**THE TASK**
Report each line below that carries the word "This".

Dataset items
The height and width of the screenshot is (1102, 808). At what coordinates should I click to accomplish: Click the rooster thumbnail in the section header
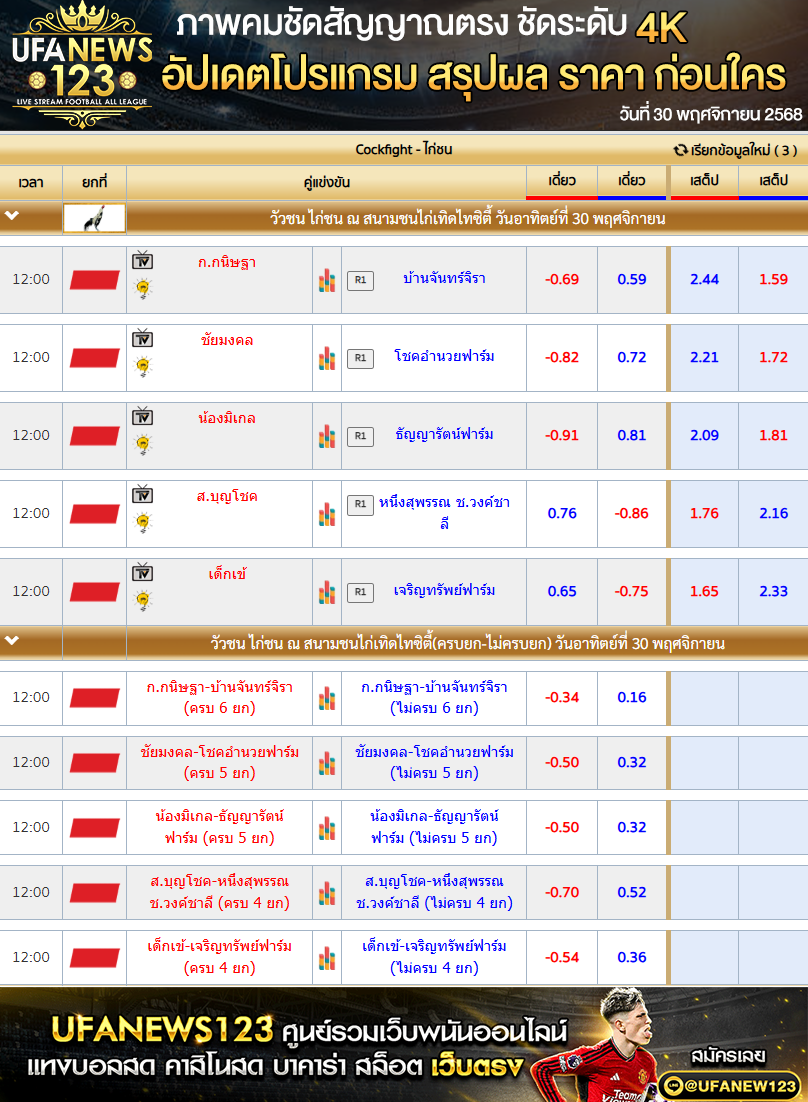94,218
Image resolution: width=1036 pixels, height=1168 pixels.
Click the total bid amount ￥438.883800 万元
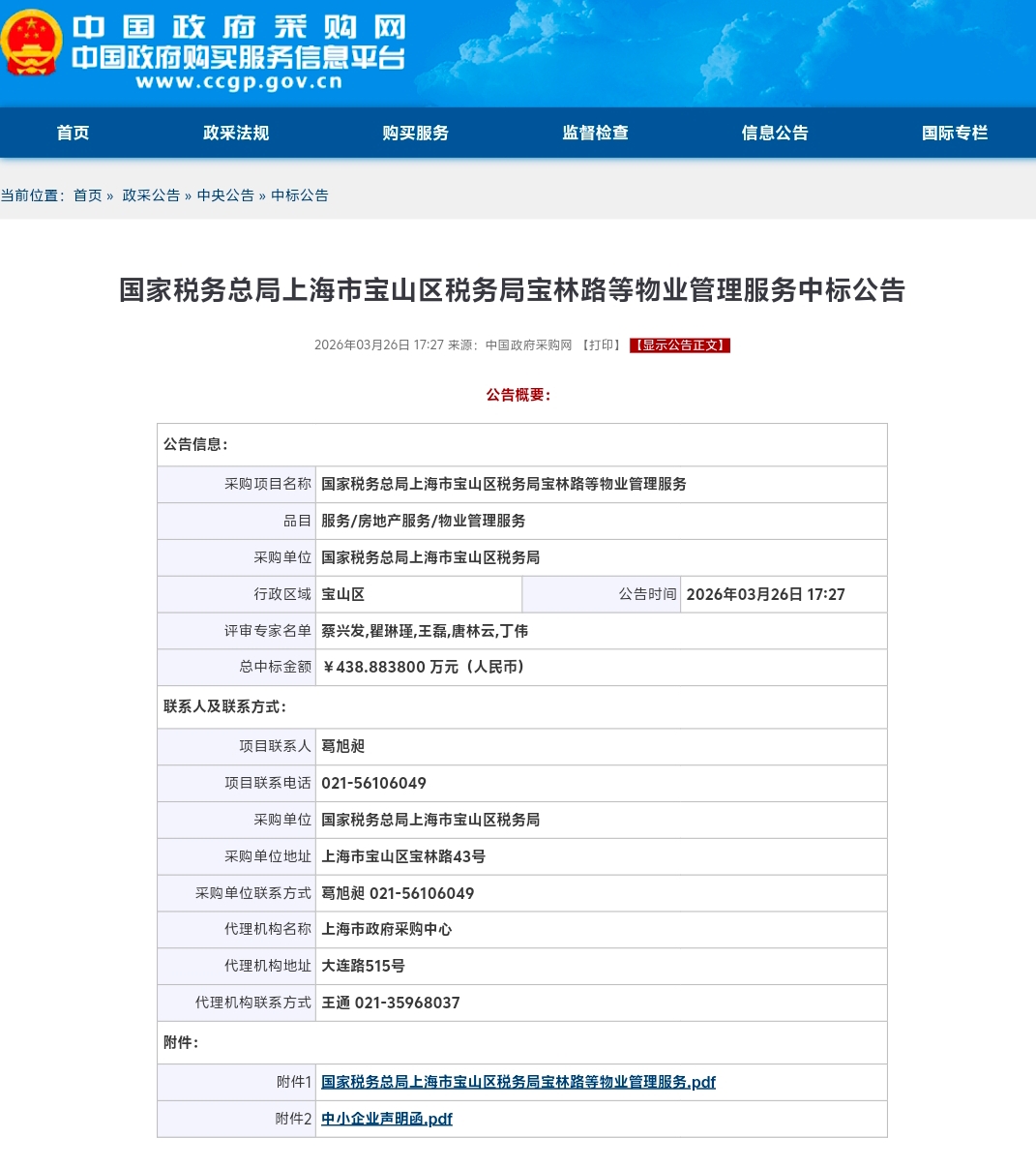point(423,667)
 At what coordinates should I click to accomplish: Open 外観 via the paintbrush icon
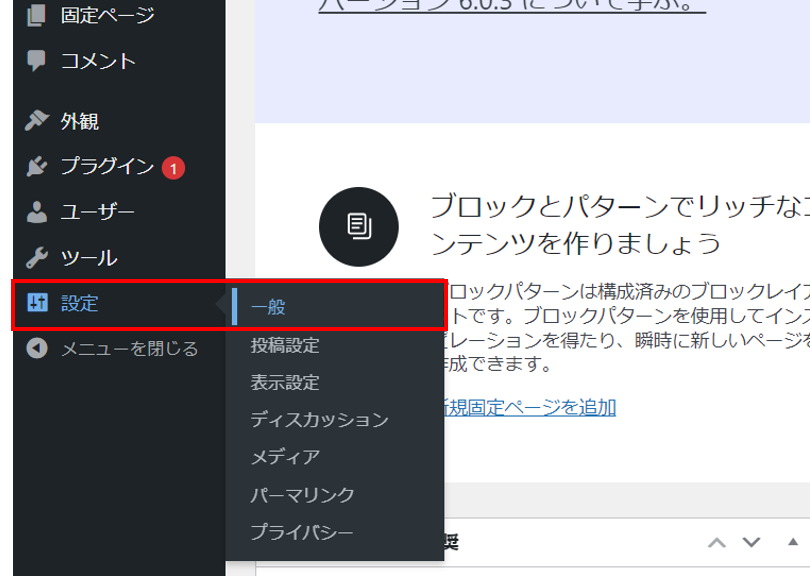point(37,121)
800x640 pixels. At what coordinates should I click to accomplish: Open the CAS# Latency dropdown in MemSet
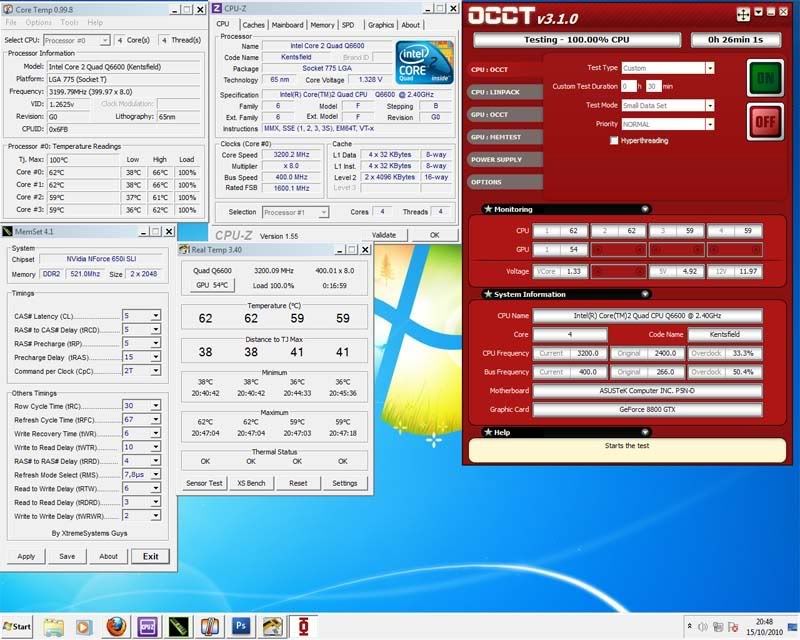coord(155,316)
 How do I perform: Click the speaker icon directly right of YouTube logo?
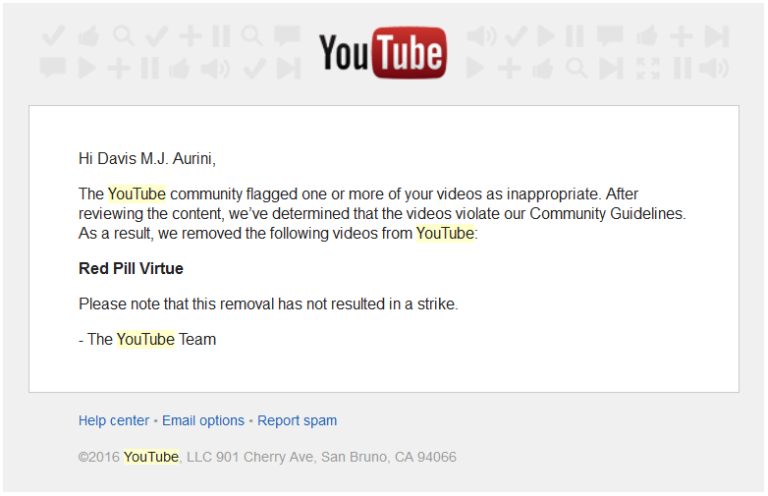[481, 37]
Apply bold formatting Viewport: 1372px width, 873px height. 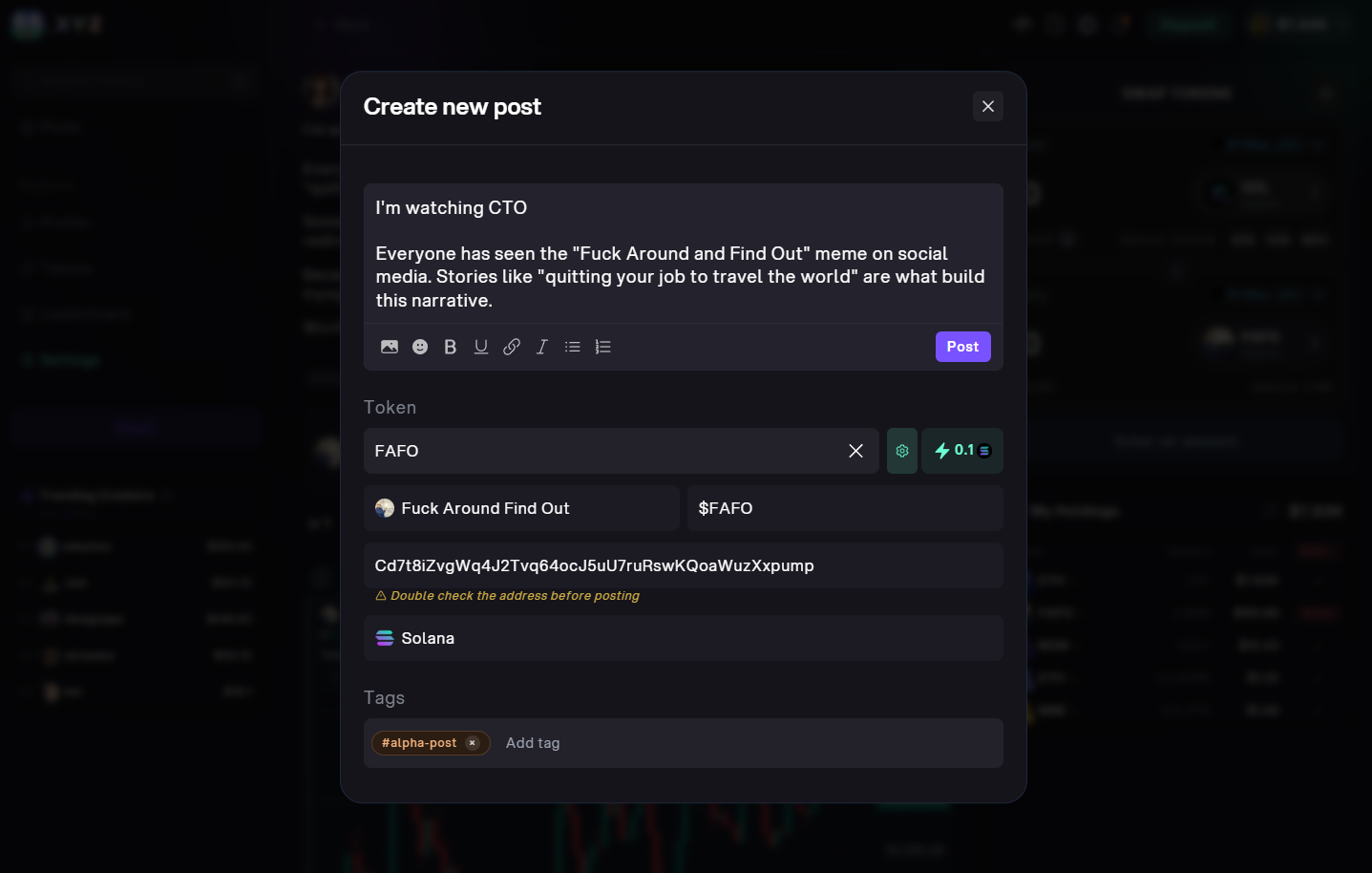[450, 347]
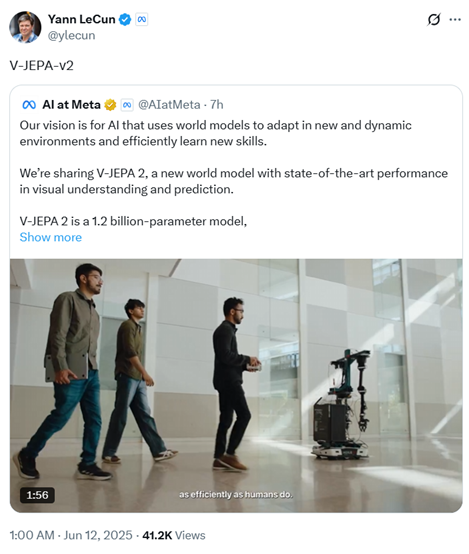Click the 1:56 video duration badge
The height and width of the screenshot is (554, 469).
coord(37,495)
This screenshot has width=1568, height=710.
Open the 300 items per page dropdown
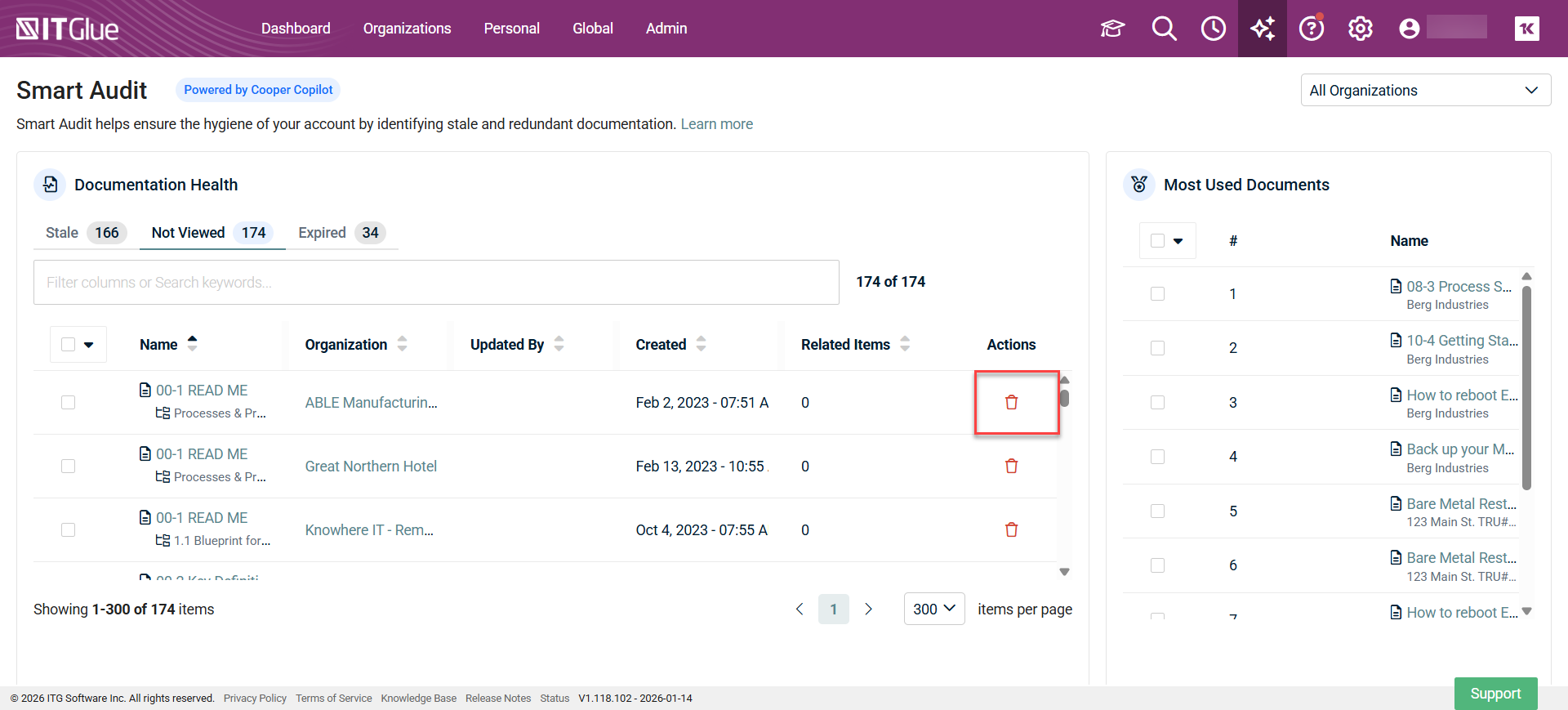(933, 609)
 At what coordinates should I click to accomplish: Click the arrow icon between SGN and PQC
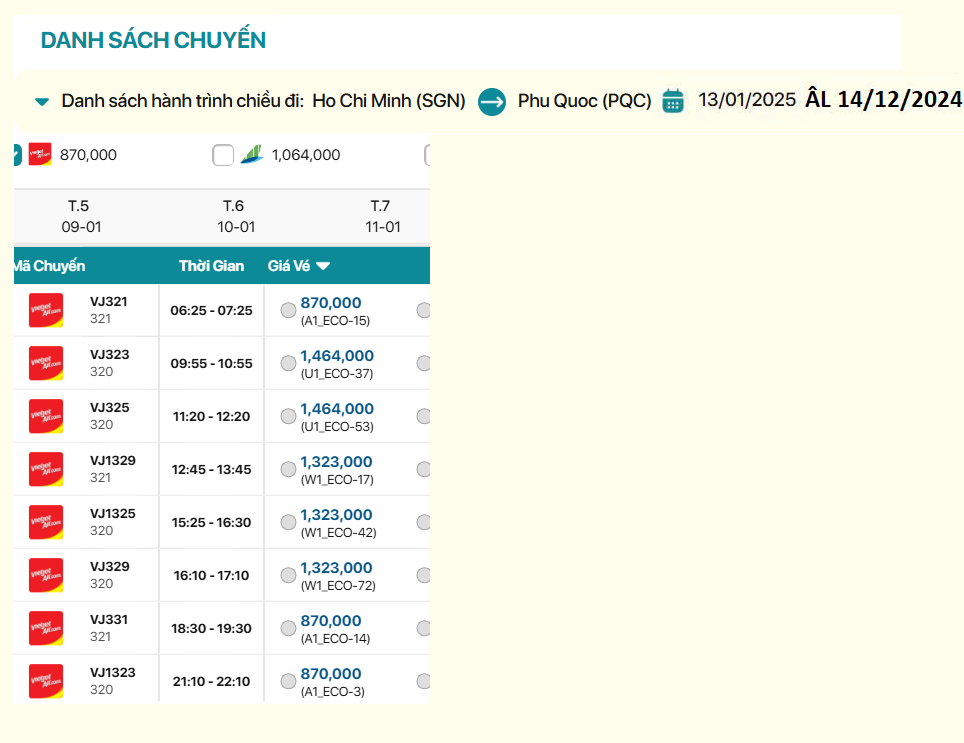(x=492, y=101)
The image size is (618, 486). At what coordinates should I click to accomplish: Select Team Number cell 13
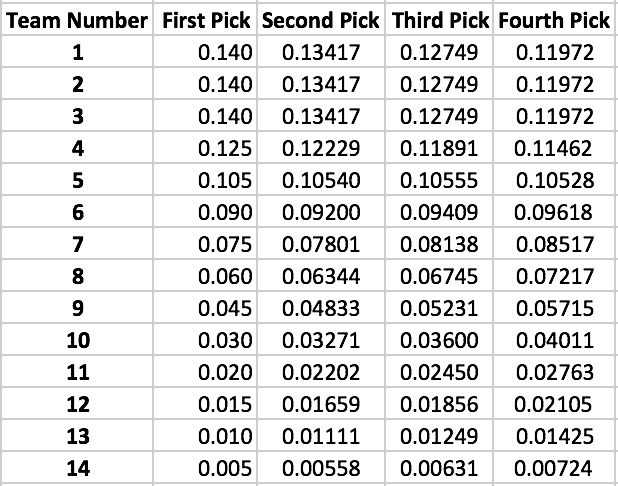77,435
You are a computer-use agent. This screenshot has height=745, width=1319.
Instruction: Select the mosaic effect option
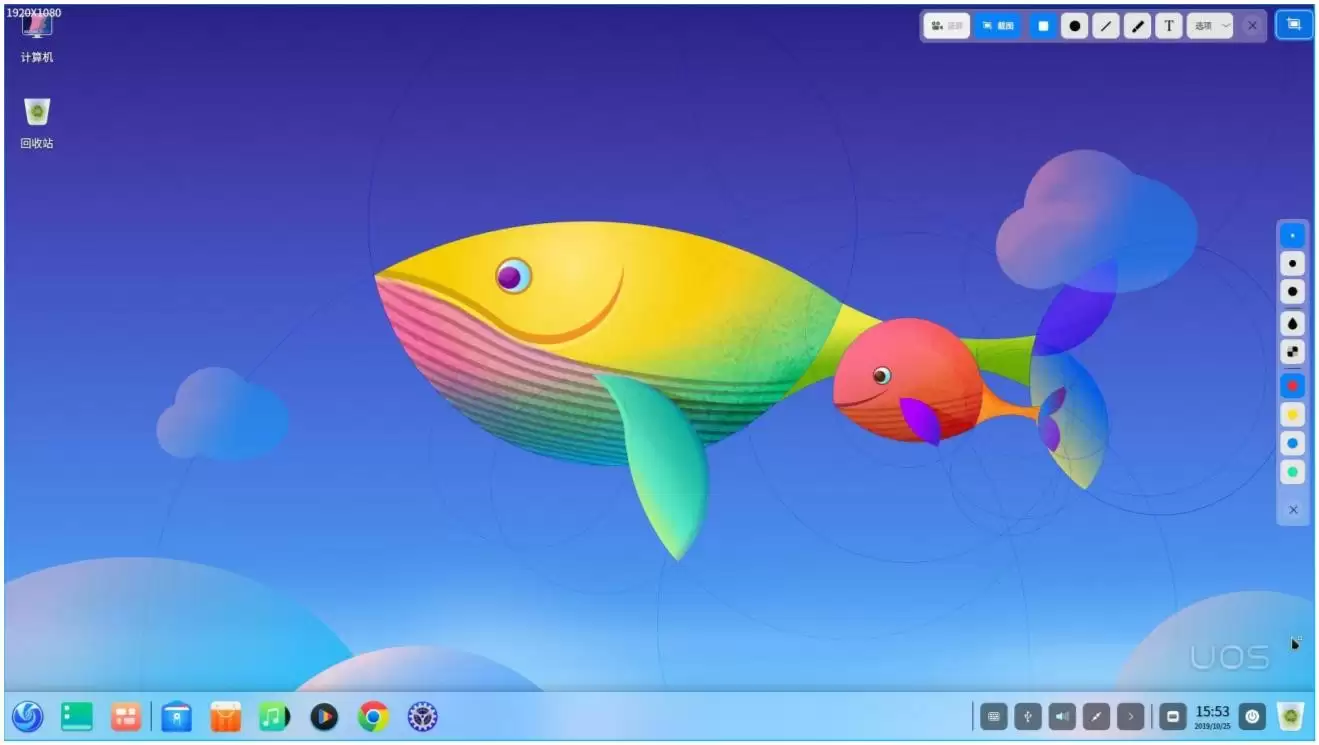pyautogui.click(x=1293, y=352)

**EXERCISE ANSWER**
This screenshot has width=1568, height=710.
You are a computer-use agent. This screenshot has height=745, width=1319.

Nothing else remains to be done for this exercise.